The economic forecast indicates that everything seems to be fine. The U.S. economy’s expected growth was revised higher this year to 3.1% from 2.8%, thanks to -tax cuts, higher oil prices, and capital expenditures. Employment is to remain at historic lows of 3.7%, and inflation will remain steady at 2-2.1% over the next three years. In my opinion, these projections reflect that we’re living in a perfect world.
Fed Chair Powell doesn’t yet feel threatened by the effects of the trade war, although he will continue to monitor its developments very carefully.
Interestingly, U.S. equity markets were pulled lower during Powell’s press conference as Treasury yields tumbled across the curve dragging financial stocks with them.
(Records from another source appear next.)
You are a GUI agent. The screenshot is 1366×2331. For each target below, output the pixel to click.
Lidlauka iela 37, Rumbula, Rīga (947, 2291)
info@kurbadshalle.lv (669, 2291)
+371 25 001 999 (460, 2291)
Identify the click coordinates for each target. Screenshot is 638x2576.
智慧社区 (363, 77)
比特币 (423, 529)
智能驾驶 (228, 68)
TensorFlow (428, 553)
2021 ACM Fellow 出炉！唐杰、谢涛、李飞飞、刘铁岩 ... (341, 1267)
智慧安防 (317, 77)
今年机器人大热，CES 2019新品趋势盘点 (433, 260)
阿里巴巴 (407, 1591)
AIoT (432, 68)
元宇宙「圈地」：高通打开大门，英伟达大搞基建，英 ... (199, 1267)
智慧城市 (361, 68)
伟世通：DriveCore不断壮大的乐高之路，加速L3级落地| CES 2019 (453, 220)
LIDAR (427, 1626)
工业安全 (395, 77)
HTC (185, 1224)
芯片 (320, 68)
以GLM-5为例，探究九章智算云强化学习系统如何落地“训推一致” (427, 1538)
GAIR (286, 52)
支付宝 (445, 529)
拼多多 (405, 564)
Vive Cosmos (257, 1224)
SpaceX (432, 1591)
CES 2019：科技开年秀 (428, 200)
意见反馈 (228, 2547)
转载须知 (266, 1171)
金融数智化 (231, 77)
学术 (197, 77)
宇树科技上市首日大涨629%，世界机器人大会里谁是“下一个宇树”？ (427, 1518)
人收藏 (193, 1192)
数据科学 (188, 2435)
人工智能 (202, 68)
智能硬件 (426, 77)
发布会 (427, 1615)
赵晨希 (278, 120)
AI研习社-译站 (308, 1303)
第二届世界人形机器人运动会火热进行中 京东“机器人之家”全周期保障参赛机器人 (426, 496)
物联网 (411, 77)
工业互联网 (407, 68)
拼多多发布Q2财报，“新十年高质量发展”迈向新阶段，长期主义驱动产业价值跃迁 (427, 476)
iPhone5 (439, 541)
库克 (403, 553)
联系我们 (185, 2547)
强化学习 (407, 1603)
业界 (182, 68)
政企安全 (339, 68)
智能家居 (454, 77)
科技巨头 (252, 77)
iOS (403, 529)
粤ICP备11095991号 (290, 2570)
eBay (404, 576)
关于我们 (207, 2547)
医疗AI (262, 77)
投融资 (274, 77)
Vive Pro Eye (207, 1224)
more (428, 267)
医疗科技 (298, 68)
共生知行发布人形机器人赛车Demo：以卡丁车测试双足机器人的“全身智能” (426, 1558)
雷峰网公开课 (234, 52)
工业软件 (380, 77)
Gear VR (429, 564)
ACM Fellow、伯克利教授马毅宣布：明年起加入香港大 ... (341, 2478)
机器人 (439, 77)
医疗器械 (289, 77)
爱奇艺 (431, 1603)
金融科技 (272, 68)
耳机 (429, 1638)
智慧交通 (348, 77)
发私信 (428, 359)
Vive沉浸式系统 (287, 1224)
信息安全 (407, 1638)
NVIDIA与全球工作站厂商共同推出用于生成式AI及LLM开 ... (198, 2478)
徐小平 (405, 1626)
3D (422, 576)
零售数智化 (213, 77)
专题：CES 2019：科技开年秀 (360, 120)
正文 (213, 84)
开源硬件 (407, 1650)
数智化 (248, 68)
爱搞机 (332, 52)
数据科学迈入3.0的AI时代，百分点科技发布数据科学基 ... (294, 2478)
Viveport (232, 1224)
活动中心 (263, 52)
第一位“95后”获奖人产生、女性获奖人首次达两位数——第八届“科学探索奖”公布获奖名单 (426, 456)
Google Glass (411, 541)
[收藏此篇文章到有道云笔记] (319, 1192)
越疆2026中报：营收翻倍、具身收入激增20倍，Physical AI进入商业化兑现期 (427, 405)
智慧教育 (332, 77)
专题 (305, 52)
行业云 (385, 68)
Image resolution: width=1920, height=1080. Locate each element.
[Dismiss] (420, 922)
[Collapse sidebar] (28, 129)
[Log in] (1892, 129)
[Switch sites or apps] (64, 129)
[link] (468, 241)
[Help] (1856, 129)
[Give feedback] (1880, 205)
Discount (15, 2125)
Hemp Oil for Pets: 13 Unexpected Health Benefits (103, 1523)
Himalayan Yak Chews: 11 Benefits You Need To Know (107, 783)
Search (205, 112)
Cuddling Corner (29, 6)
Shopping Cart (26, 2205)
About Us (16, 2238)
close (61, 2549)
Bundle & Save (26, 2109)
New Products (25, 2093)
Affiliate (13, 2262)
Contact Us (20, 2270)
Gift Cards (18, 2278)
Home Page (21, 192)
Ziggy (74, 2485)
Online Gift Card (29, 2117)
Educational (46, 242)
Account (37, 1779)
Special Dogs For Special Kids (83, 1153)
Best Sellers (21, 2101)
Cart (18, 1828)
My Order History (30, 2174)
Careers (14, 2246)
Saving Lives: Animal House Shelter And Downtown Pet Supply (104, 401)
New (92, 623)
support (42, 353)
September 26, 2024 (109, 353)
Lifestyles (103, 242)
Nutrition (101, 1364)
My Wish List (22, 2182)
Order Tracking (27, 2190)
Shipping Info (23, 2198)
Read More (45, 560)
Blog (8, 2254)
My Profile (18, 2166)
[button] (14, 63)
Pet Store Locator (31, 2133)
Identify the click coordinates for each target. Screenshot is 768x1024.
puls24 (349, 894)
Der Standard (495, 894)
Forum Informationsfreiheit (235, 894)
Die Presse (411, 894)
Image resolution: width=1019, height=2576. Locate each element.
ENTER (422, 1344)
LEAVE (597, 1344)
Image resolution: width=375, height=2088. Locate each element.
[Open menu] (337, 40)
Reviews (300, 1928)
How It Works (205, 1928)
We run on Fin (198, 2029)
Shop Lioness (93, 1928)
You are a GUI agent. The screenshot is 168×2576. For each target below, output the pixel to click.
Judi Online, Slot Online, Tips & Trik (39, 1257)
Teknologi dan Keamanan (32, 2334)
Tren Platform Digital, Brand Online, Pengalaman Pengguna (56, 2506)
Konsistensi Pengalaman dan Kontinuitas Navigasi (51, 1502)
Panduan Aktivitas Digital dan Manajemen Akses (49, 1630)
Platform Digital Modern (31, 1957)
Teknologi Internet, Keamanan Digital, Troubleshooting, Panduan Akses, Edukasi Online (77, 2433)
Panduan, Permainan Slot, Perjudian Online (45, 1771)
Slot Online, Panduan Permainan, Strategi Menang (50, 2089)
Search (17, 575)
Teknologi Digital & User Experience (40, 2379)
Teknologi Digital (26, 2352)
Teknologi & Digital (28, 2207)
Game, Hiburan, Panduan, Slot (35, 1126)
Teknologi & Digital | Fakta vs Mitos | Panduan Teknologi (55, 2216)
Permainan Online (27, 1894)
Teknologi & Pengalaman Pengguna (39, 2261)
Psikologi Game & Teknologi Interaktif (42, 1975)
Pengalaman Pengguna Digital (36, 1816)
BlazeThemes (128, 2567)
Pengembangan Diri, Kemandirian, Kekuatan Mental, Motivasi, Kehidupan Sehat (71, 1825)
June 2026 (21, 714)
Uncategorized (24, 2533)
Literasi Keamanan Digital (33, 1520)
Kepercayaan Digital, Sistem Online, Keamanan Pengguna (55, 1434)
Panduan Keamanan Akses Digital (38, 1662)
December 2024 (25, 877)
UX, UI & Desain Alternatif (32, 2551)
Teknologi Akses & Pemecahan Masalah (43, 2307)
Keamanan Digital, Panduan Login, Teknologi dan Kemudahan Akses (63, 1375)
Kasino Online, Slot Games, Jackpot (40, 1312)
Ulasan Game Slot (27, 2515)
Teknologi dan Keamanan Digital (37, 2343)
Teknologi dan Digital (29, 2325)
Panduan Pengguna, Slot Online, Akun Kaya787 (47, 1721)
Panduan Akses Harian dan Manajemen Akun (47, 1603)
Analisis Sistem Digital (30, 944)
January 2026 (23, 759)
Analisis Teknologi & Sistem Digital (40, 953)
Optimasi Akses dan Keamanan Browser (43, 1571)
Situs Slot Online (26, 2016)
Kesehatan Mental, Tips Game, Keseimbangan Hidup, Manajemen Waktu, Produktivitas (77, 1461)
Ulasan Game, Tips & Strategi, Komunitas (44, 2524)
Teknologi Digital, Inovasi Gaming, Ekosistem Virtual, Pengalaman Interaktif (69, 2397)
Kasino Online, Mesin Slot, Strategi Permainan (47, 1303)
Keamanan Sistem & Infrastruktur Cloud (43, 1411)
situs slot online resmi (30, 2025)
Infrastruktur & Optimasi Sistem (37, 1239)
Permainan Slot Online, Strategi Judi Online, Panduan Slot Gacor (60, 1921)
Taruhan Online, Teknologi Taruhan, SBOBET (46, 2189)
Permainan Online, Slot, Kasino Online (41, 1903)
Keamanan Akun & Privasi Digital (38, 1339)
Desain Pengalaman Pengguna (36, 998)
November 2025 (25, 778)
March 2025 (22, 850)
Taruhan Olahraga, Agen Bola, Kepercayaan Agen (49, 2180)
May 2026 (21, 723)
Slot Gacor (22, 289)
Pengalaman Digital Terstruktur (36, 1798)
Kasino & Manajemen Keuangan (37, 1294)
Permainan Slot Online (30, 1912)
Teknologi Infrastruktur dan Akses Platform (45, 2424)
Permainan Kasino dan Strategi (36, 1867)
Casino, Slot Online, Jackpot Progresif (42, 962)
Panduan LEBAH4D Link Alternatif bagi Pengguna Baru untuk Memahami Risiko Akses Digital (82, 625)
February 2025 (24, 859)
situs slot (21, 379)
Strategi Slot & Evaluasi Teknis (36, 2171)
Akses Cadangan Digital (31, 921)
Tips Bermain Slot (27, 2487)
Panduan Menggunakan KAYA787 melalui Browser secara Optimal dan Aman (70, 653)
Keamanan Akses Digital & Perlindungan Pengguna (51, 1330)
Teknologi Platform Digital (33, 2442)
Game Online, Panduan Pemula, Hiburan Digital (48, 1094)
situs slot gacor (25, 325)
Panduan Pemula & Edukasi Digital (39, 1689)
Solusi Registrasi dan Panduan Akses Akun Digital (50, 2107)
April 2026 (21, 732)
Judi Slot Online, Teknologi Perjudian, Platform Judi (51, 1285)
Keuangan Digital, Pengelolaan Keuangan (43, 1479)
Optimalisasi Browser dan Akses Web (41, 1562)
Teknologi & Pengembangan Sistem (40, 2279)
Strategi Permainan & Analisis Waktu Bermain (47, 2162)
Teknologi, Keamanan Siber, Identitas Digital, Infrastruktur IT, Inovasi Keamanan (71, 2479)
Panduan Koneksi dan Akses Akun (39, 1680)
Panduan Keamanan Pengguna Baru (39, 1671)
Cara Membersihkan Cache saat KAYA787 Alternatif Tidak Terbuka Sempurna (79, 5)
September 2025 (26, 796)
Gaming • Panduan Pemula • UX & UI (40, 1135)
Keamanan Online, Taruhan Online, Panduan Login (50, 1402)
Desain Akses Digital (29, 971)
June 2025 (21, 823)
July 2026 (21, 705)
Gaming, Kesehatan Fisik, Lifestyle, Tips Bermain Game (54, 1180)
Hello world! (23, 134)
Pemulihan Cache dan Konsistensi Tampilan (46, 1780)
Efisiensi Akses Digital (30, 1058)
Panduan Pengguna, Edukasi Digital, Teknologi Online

In theory, low inflation expectations may continue to support non-financial stocks given that it’s a key component of the required return on equity. However, my concern is that falling GDP growth rate will translate into lower profitability and corporate earnings growth. Given that valuations remain historically high, and interest rates on the rise, the threat to the equity bull market will likely increase over the next several months.
The Dollar was only slightly firmer against its major counterparts. The Dollar index traded 0.3% higher at the time of writing at 94.50, which is still well below August highs of 96.98. This suggests that yesterday’s Fed decision was well priced in the market, and focus should now return to macro fundamentals for new guidance.